▽
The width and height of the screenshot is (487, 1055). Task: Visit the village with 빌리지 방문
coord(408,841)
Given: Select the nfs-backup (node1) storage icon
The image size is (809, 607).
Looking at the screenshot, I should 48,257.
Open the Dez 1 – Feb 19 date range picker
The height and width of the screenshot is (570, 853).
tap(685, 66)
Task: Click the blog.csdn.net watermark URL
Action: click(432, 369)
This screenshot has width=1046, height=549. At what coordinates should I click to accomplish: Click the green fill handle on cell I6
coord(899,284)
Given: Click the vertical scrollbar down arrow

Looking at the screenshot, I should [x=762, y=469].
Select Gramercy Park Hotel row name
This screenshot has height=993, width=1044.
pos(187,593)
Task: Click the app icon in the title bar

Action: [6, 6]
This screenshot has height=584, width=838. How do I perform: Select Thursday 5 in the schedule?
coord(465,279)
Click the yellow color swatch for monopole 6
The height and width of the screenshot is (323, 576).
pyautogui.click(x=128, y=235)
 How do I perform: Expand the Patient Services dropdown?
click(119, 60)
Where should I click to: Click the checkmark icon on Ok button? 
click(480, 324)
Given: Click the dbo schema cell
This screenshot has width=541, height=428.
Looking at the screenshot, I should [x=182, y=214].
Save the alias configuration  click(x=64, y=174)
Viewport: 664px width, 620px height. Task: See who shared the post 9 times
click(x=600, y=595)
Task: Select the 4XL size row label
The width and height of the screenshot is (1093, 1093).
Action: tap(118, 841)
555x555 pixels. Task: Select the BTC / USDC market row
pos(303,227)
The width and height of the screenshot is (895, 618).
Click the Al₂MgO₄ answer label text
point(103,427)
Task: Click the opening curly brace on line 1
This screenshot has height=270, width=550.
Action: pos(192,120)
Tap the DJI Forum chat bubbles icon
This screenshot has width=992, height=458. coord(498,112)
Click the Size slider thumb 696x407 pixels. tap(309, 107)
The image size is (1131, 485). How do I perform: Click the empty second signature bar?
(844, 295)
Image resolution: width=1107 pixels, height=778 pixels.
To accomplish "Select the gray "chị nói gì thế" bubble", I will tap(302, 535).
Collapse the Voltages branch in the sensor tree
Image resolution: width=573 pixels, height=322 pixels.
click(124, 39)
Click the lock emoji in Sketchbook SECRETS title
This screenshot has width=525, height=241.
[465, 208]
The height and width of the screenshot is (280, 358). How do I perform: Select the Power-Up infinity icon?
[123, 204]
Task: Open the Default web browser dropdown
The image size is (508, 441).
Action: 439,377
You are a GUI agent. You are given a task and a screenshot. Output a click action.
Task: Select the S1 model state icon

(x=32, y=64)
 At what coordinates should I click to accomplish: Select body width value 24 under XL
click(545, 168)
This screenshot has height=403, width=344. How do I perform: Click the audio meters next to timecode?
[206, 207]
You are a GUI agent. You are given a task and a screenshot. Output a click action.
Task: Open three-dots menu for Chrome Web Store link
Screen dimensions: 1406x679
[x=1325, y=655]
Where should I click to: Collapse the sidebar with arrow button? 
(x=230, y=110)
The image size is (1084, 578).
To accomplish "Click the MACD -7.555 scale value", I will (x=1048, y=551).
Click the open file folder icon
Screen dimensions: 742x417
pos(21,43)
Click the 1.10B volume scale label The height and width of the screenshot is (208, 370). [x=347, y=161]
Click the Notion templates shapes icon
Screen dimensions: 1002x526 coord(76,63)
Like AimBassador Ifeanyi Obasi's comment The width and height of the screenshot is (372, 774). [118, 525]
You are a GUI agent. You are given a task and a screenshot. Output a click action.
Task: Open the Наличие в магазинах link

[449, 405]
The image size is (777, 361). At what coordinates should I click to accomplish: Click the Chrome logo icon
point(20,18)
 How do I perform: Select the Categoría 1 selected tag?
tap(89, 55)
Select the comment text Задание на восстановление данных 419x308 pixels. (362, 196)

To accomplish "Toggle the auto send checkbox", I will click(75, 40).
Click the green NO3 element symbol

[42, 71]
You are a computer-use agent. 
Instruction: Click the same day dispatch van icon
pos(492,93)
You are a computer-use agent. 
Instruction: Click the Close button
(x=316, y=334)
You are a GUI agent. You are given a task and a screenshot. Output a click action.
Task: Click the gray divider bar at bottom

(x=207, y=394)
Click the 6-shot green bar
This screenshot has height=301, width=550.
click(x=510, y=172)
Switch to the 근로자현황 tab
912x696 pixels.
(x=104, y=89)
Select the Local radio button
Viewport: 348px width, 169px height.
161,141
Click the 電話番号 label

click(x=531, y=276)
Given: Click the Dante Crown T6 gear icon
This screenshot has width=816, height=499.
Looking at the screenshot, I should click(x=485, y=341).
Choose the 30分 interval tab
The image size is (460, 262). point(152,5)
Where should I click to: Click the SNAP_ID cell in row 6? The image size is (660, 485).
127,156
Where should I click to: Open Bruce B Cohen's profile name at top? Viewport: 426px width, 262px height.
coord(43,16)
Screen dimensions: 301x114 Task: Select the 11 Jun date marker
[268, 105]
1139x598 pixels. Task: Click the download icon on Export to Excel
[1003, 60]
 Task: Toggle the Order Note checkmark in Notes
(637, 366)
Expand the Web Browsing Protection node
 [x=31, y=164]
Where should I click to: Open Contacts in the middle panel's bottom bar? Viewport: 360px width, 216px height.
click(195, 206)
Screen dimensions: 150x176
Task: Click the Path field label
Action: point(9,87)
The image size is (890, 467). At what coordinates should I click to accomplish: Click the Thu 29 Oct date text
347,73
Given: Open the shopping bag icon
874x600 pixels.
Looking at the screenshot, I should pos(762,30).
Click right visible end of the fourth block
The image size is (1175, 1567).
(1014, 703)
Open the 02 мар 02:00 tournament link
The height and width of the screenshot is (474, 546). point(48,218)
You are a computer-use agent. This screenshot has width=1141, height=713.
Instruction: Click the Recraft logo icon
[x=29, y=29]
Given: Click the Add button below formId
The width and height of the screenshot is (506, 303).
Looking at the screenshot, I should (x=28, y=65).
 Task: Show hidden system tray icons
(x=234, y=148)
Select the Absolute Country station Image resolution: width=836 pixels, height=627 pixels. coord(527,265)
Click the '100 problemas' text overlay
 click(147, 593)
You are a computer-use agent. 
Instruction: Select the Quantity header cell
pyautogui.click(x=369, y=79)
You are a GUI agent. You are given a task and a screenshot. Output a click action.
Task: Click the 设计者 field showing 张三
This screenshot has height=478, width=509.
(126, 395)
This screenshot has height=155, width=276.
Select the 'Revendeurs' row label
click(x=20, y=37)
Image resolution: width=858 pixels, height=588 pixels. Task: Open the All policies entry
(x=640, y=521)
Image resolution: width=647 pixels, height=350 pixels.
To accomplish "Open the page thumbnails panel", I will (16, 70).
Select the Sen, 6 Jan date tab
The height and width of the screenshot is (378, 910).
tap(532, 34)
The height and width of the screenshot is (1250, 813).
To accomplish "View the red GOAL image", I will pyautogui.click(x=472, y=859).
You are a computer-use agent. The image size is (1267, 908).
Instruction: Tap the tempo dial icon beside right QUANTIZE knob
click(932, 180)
△
Wherever the word "comment" occurs in a line of the listing, copy that line.

■ **Task solution**
Like AimBassador Ifeanyi Obasi's comment The width and height of the screenshot is (372, 774). [118, 525]
Select the comment text Задание на восстановление данных 419x308 pixels. (362, 196)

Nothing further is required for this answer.